WeLinkはもともとファーウェイ社内で使用されていたツールで、アリババグループの「DingTalk(釘釘)」とよく似ている。初代のバージョン1.0は2017年1月から同社内でオンライン会議、メール、稟議、情報共有などに利用されてきた。
同社提供のデータによると、WeLinkのグローバルユーザー数は19万5000人、1日のアクティブ率は99.8%、1日のアクセス数は延べ1200万回で、52万の業務チームが導入し、ホワイトボード1万4000枚、業務プロジェクト700件超に接続する。全世界に散らばるファーウェイ社員による業務連携は30%も効率化された。社員の満足度は90点以上に達するという。

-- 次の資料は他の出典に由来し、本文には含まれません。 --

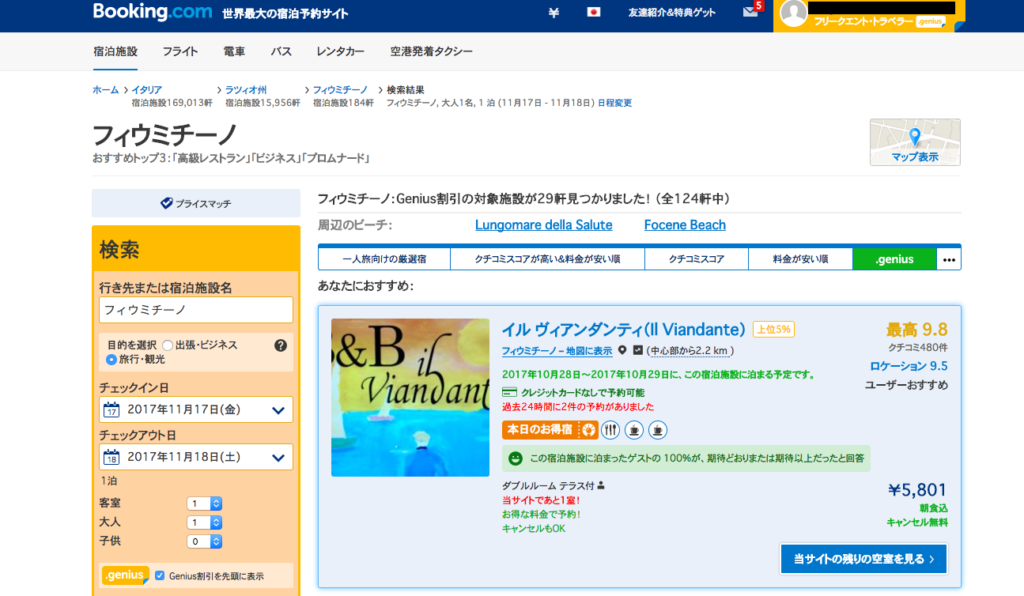Click the map pin icon beside hotel location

社内での普及が進んだ後、ファーウェイはこれを一般企業にも提供し、将来的には収益化も探っていく。現時点でファーウェイクラウドの公式サイトにはサービスの一つとして掲載済みで、購入もできるほか無料利用もできる。ファーウェイはICTソリューション事業グループで多くの法人顧客を抱える。WeLinkがオフィス用ソフトに対する法人顧客のニーズを満たすことで、ファーウェイクラウドの定着率向上も強化していく構えだ。
ファーウェイ副総裁の薛浩氏によると、2023年には1人当たり4つ以上のスマートデバイスを駆使する時代になる。業務の50%でコミュニケーションツールが利用され、リモートワークを行う会社員は40%に達し、業務時間の60%は業務上のコミュニケーションに費やされることになる。

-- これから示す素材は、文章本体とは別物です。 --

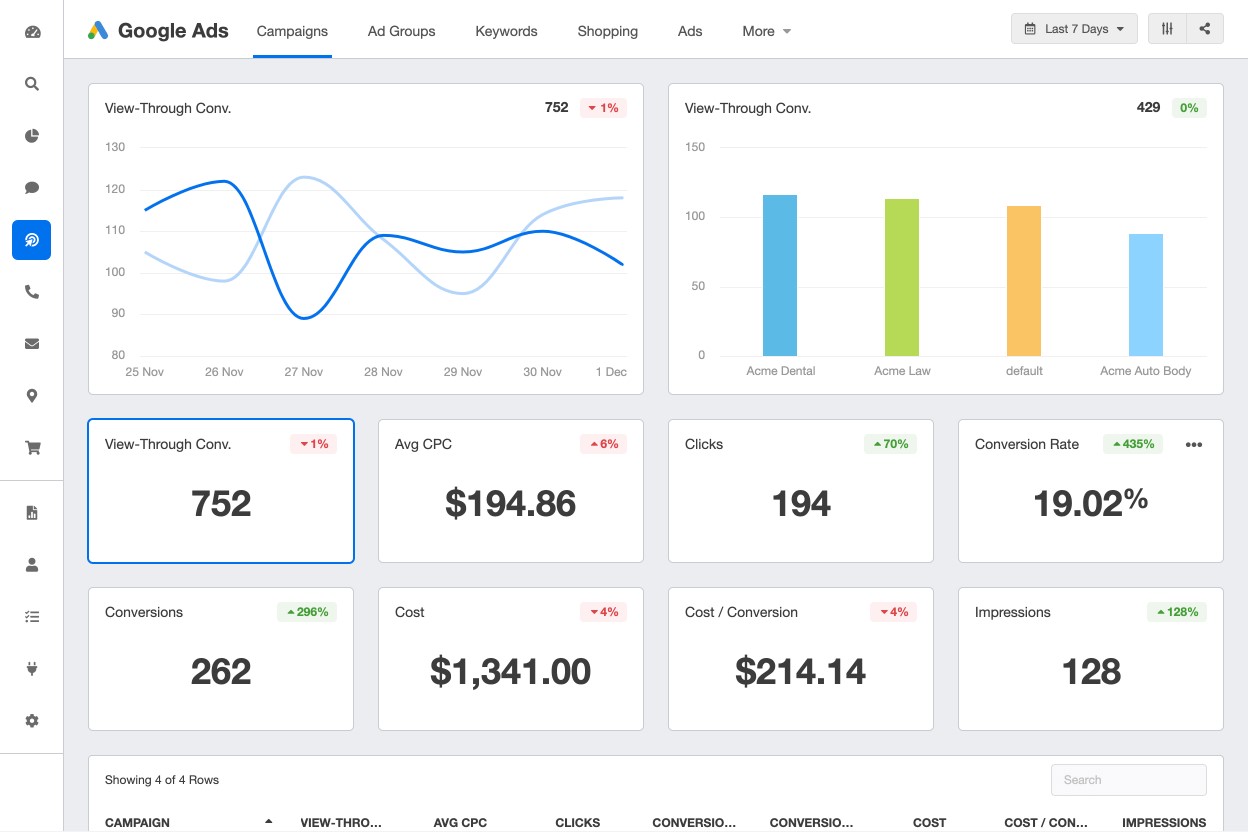
Task: Open the email envelope icon in sidebar
Action: [x=32, y=344]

こうした就業スタイルの変化により、メールのように固定のメンバーだけに宛てられ、受信と返信の繰り返しというプロセスを経なければ成り立たない既存の通信手段は徐々に淘汰される。時や場所を選ばず、リアルタイムで双方向のやり取りができ、業務の進捗状況によって仕切り直しができるような新しいコミュニケーション形態が求められるようになったのだ。

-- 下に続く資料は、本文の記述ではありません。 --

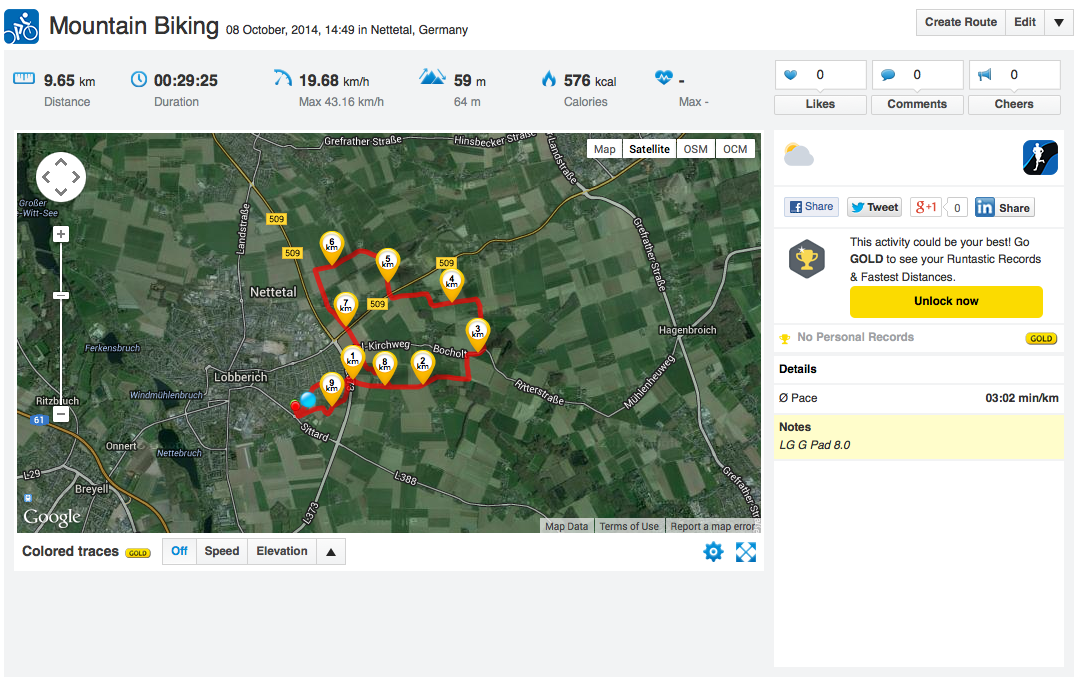Click the Runtastic app logo icon

point(1041,157)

ファーウェイクラウドにとっての商機は既存型企業のスマート化を支援する点にある。彼らに首を縦に振ってもらい、予算を割いてクラウドサービスを導入してもらうには、WeLinkのようなツールは恰好の入り口だ。どのような業種であれ、企業は恒常的に従業員の連携効率を高めたいと考えているはずだからだ。
WeLinkの普及に当たっては使いやすさも必要だが、導入時に既存のプラットフォームに変更を加える必要はなく、実際にファーウェイ社内に導入した際も700余りのサービスが1年もたたないうちにすべてWeLinkに一本化されたという。
ファーウェイ以外にもすでに「金山弁公軟件(Kingsoft)」「中軟国際(Chinasoft International)」「到遠互聯軟件(Seeyon Internet Software)」などの外部企業で導入済みだ。中軟国際では導入後4カ月で19年分のデータ移行を完了し、これまで40本以上使っていたソフトをWeLinkに統一したという。
WeLinkにはAIアシスタントも搭載されており、音声操作で同僚やメールの検索、出張手配、経費申請などをコンプリートできる。使えば使うほどアシスタントの精度は高まっていく。
WeLinkのサービスは基本サービスとオプショナルサービスに分かれている。基本サービスは連絡先リスト、通話、タイムカード、稟議申請など常用される機能をカバーしており、利用人数で料金が決まる。一方、定額制オプショナルサービスは、オンライン会議、クラウドストレージ、ライブ配信、プライバシー通信、音声アシスタントなどが利用できる。
以上の機能や位置づけからすると、WeLinkはアリババのDingTalkやテンセントのWeChat Work(企業微信)とほぼ同じツールとみてよい。先行者のDingTalkとWeChat Workが二強を占める中、WeLinkはどれだけの存在感を示せるだろうか。